The actual temperature of a given planet will also depend on other factors, such as the degree of internal activity and the degree to which its atmosphere produces a greenhouse effect (i.e., whether miniscule like Mars’s, mild like Earth’s, or severe like Venus’s). There are other complications, too. For example, during the red giant phase, a star’s great luminosity and large size cause it to lose much of its mass. This causes planets to be bound less tightly to their stars and to move away to greater distances as the star loses mass.

For a common star like the Sun, the room temperature distance moves outward late in life from the 1 astronomical unit (AU) distance we know and love here on Earth to as far as 50 AU. Similar, but more extreme, behavior is exhibited in stars with higher masses.
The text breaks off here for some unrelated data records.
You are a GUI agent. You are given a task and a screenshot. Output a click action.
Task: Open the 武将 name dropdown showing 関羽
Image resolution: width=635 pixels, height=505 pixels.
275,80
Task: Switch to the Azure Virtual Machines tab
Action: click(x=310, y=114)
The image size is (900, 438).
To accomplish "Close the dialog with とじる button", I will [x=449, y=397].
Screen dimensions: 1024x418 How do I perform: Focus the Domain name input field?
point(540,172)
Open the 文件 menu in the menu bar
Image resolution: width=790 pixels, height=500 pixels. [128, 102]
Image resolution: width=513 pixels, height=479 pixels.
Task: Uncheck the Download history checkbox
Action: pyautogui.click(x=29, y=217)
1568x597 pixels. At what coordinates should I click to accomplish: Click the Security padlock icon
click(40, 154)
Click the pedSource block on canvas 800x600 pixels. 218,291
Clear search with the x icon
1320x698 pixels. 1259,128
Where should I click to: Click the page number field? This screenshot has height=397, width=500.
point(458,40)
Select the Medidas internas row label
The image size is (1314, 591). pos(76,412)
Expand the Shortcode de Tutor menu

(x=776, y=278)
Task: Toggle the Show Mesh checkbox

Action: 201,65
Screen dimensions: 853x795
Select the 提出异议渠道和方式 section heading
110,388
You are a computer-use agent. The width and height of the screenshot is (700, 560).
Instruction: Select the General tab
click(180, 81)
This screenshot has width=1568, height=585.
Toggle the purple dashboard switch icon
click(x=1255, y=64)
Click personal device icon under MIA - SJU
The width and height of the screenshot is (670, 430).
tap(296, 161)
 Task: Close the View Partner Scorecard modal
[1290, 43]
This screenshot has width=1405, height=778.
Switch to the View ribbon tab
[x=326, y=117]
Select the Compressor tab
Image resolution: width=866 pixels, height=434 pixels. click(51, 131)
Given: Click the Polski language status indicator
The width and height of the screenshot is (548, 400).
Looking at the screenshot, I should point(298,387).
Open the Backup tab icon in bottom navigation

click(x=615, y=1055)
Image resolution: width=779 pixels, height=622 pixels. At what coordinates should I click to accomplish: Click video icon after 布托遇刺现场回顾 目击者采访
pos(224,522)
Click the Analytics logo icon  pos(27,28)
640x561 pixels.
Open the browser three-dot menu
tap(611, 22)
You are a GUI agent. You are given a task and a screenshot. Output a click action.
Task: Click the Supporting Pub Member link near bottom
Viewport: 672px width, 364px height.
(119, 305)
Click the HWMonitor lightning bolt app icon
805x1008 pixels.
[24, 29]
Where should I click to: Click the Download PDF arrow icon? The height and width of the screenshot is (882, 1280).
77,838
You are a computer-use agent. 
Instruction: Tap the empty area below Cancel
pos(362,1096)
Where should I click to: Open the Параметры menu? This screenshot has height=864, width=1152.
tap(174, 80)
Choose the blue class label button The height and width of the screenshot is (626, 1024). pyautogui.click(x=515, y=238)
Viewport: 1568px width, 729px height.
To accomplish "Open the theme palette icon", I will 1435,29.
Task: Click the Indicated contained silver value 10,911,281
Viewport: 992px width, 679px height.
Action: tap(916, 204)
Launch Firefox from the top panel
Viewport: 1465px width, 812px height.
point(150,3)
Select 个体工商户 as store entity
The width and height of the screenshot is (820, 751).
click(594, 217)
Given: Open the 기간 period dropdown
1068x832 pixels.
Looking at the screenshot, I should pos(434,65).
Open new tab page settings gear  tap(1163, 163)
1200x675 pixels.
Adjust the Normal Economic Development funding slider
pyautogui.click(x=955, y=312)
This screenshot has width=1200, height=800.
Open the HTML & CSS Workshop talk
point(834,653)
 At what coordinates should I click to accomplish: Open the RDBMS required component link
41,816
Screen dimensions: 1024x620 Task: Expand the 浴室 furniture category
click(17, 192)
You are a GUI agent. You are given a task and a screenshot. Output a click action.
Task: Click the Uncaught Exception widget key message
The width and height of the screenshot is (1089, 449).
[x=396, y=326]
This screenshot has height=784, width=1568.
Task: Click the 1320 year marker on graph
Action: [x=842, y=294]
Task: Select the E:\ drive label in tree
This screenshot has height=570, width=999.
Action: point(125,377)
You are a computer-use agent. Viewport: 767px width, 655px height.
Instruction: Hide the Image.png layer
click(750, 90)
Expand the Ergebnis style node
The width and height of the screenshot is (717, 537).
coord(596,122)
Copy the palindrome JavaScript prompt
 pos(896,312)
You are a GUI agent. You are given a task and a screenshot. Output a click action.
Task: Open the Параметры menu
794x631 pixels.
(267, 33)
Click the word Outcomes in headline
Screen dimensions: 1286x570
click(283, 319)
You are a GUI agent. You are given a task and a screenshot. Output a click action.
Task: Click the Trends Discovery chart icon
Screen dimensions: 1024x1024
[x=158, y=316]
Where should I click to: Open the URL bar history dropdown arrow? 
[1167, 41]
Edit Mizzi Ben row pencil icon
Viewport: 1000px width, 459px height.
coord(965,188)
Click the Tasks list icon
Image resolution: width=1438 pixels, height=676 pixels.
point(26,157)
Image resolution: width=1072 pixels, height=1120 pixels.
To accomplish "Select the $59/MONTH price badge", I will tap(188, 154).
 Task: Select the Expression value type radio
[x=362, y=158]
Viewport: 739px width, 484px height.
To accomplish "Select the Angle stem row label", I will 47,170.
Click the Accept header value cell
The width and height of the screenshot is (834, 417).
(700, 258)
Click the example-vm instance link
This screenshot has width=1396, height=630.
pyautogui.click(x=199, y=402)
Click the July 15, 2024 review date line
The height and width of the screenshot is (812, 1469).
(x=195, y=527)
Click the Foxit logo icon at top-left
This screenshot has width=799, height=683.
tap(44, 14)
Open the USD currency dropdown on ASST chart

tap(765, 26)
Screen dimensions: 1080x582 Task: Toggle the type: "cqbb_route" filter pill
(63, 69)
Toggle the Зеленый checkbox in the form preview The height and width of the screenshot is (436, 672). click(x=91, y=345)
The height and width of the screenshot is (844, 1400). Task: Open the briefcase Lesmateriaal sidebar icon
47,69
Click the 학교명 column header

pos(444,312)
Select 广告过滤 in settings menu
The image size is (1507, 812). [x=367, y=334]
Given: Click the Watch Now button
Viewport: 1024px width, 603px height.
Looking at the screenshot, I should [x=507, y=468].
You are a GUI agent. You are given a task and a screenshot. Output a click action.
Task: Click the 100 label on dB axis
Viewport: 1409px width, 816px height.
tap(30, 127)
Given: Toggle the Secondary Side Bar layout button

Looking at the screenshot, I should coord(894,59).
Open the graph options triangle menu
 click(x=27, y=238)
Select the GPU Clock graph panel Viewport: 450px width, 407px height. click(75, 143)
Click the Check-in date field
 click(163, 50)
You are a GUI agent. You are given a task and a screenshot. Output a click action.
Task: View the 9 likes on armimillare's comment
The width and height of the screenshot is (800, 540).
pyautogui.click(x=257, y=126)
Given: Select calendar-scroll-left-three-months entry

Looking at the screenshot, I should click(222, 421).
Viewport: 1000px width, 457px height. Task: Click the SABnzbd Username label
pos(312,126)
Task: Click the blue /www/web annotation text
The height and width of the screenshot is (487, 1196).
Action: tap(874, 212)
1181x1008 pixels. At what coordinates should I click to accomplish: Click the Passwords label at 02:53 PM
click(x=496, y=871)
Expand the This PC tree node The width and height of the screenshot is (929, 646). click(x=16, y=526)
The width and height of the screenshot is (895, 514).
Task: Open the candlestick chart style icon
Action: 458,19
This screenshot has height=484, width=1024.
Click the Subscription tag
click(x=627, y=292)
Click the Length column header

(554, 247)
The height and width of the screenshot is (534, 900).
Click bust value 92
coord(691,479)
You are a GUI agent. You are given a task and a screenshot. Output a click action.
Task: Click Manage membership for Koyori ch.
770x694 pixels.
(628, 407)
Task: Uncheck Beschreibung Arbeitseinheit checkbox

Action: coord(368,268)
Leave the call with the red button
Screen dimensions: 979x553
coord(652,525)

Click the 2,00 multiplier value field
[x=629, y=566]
But the basic message remains unchanged: The cozy, warm kind of “habitable zone” around each star will move outward as the star gets older, moving from the inner to the outer solar system. The lesson for astrobiologists is clear: Which planetary abodes in a given system are habitable depends on what phase of evolution the system’s star is in.

Water worlds waiting
A few billion years from now, when the terrestrial planets suffer a fate somewhere between roasting and evaporating, the ice worlds of our solar system will melt and become ocean oases for tens to several hundreds of millions of years. Our solar system will then harbor not one world with surface oceans, as it does now, but hundreds — all the icy moons of the gas giants, as well as the icy dwarf planets of the Kuiper Belt, will bear oceans. Pluto’s temperature will resemble Miami Beach’s current temperature, so I like to call these worlds “warm Plutos” in analogy to the plethora of “hot Jupiters” found orbiting Sun-like stars in recent years.

Will these worlds evolve life? We don’t know. Arguing against “much interesting” happening on these worlds is the comparatively short amount of time (millions of years instead of billions) during which these distant oases can persist before the Sun’s luminosity declines and their oceans refreeze forever.

But such systems won’t suffer the kind of life-threatening bombardment that Earth had to endure in the raucous, early, post-planet-forming era of the inner solar system. The swelled Sun won’t produce as much harmful UV radiation. And unlike, say, presentday Mars, the ice worlds of the outer solar system already are teeming with hydrocarbons and other organic compounds. Who is to say what stew those myriad future oceans may someday brew?

Looking for life
We do not yet know if our solar system is “normal.” Indeed, we do not even know if icy worlds at tens of astronomical units from their stars are common. But we do know there are some 10 billion red giants in the Milky Way, and if our small piece of the galactic neighborhood is normal, the kind of outer solar system our home star will sport someday exists now around some of these red giants.

The Kuiper Belt, in our outer solar system, has at least a million ice-rich worlds, with at least three times the surface area of the four innermost planets. Over 99 percent of our solar system’s water and other organic material is found in these far-out habitable zones — and not in the familiar 1 AU zone. These far-out worlds therefore represent an important niche in the spectrum of habitable zones nature may fill with life. Sure, there are details to be worked out regarding the effects of stellar luminosity pulsations and stellar winds. And yes, there are other details to consider regarding the effects of red giant radiation on habitats and the evolution of planetary atmospheres and their greenhouses on warm Plutos.

Nevertheless, the basic message is clear: Just as the kinds of worlds discovered in the 1990s, including pulsar planets and hot Jupiters, were different from those in our home system, so too the worlds potentially sporting life in our galaxy may be different from the one supporting life in our solar system. What a wonderful universe of possibilities awaits us as we continue to explore.